阿呆でスピードだけに定評のある謙也さんは、言いたいことだけ好き勝手、俺の反応さえ見ないで、語った後、さわやかに速やかに教室から出て行ってしまって残された俺はもうとりあえず今さっき何が起こったのかを、何を言われたのかを必死に整理するしかなく、いや、あのばかに他意はないんだろーが、しかしそれにしても、相手が女子やったら確実告白と勘違いされるような爆弾発言ではあった。ちゅうかおれもなにうっかり言葉につまったりした。あんなん、阿呆ですかの一言で流せたことだというのに。くそう。くやしい。うざいくせに。なんでこんな。

「財前、忍足先輩って直球やなあ」

後ろの席のクラスメイトに話しかけられてはっと我にかえる。直球どころかもはやデッドボールだ。あんなん例えたらただのイノシシみたいなもんで、突進しかしらへんだけで。

「・・・ただの阿呆やわ」

それでもその阿呆に認めたくないけどときめきかけた自分が、一番阿呆かもしれへんなあ。結局英語の予習もできへんかったけど、まあええわ。机につっぷしたら案外につめたくてびっくりした。いや、おれの、ほっぺたが熱なった、だけかもしれへんけど。

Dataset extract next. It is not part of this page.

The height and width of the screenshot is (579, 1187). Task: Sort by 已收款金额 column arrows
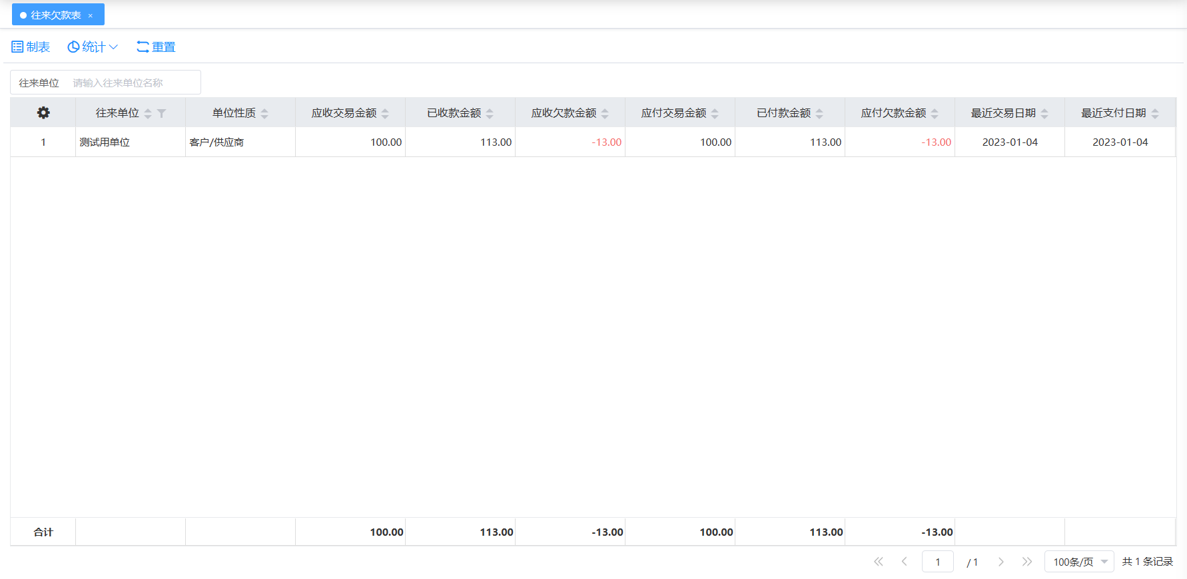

・・・そうして結局小春先輩に彼女情報は、ユウジ先輩の勘違いであったことがわかって、今日のベストオブ阿呆はユウジ先輩に譲ることなる。まあ若干そんな気はしていたけども。謙也さんはよかったーだなんて手をあげて喜ぶし、ユウジ先輩は泣きだすし、小春先輩は呆れて冷たい目で二人をみていた。